Table2_Pharmacokinetics, tissue distribution, and antitumor activity of a novel compound, NY-2, in non-small cell lung cancer.doc

Introduction: ZLDI-8, which has a relatively strong antitumor activity, is an inhibitor of ADAM-17 and acts on the Notch signaling pathway. To further optimize its structure and improve its activity, a series of derivatives of ZLDI-8 was synthesized. NY-2 was the most effective derivative based on preliminary activity screening in vitro, with no obvious toxicity after administration in vivo. Method: The study aimed to determine the pharmacokinetics, tissue distribution, hepatotoxicity, nephrotoxicity, and antitumor activity of compound NY-2 on non-small cell lung cancer (NSCLC) in vitro and in vivo. Results: The in vivo pharmacokinetics parameters of NY-2 were better than those of ZLDI-8. The tissue distribution analysis showed that tail vein injection of 6 mg/kg of NY-2 in rats resulted in the highest concentration in the lung, so we hypothesized that NY-2 might be effective in the treatment of non-small cell lung cancer. In vitro assays showed that NY-2 significantly inhibited tumor colony formation, invasion, and migration and increased LDH activity and apoptosis in a concentration-dependent manner in non-small cell lung cancer cells. NY-2 also inhibited the formation of lung metastases without significant toxicity to major organs in nude mice. Conclusion: Compared with the parent compound, ZLDI-8, the activity and safety of NY-2 were higher. NY-2 acts on ADAM17 and simultaneously affects the downstream Notch1 and integrinβ1 signaling pathways resulting in antitumor activity. Thus, NY-2 could be a potential antitumor agent, inhibiting the organization and development of non-small cell lung cancer.

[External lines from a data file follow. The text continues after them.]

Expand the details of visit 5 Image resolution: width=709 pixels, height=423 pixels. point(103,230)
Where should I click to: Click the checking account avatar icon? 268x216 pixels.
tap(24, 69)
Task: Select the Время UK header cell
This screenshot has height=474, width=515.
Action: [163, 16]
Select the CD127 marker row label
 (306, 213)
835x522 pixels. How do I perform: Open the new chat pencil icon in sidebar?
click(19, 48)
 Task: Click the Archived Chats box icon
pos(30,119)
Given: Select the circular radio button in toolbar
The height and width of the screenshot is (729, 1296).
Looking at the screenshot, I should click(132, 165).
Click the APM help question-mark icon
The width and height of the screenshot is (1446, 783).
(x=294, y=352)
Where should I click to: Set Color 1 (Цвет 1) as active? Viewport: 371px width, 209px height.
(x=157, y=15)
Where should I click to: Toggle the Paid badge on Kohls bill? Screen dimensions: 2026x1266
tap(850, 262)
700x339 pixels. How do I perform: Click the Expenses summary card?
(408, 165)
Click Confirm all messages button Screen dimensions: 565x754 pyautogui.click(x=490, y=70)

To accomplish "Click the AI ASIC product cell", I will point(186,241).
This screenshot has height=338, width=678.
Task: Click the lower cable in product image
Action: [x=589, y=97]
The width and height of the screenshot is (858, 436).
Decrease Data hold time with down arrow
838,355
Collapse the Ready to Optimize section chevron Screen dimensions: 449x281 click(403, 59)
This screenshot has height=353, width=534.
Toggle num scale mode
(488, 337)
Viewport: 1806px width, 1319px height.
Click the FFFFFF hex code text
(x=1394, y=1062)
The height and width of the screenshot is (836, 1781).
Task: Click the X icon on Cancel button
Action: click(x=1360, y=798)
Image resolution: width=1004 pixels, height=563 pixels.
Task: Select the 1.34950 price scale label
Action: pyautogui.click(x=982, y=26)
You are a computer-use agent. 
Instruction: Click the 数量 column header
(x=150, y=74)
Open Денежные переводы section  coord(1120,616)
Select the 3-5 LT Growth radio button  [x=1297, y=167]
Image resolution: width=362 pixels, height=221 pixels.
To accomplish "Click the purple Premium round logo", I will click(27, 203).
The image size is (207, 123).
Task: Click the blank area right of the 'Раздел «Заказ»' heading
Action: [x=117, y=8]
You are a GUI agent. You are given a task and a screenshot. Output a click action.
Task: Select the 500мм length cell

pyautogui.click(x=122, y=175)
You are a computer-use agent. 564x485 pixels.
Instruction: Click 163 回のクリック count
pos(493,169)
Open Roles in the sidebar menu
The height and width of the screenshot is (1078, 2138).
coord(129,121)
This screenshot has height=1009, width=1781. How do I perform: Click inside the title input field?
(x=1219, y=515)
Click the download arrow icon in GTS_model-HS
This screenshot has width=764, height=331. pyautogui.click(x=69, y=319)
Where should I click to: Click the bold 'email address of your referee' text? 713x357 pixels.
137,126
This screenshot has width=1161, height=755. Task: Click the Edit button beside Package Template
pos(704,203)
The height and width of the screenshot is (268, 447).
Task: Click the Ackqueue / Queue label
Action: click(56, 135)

引言：ZLDI-8是一种具有较强抗肿瘤活性的解整合素-金属蛋白酶17（ADAM-17）抑制剂，可作用于Notch信号通路（Notch signaling pathway）。为进一步优化其结构、提升活性，研究人员合成了一系列ZLDI-8衍生物。经体外初步活性筛选，NY-2为其中活性最优的衍生物，且体内给药后未观察到明显毒性。 方法：本研究旨在考察化合物NY-2的药代动力学特征、组织分布情况、肝毒性与肾毒性，以及其在体内外对非小细胞肺癌（non-small cell lung cancer, NSCLC）的抗肿瘤活性。 结果：NY-2的体内药代动力学参数优于母药ZLDI-8。组织分布分析显示，大鼠尾静脉注射6 mg/kg的NY-2后，其在肺部的药物浓度最高，据此研究团队推测NY-2或可用于非小细胞肺癌的治疗。体外实验结果表明，NY-2可呈浓度依赖性地显著抑制非小细胞肺癌细胞的肿瘤集落形成、侵袭与迁移能力，同时上调乳酸脱氢酶（lactate dehydrogenase, LDH）活性并诱导细胞凋亡。此外，NY-2可抑制裸鼠体内的肺转移灶形成，且对裸鼠主要脏器无明显毒性。 结论：与母药ZLDI-8相比，NY-2的抗肿瘤活性与安全性均更优。NY-2可通过靶向ADAM-17，同时调控下游Notch1与整合素β1（integrinβ1）信号通路以发挥抗肿瘤作用。综上，NY-2有望成为一款潜在的抗肿瘤候选药物，可有效抑制非小细胞肺癌的发生与发展。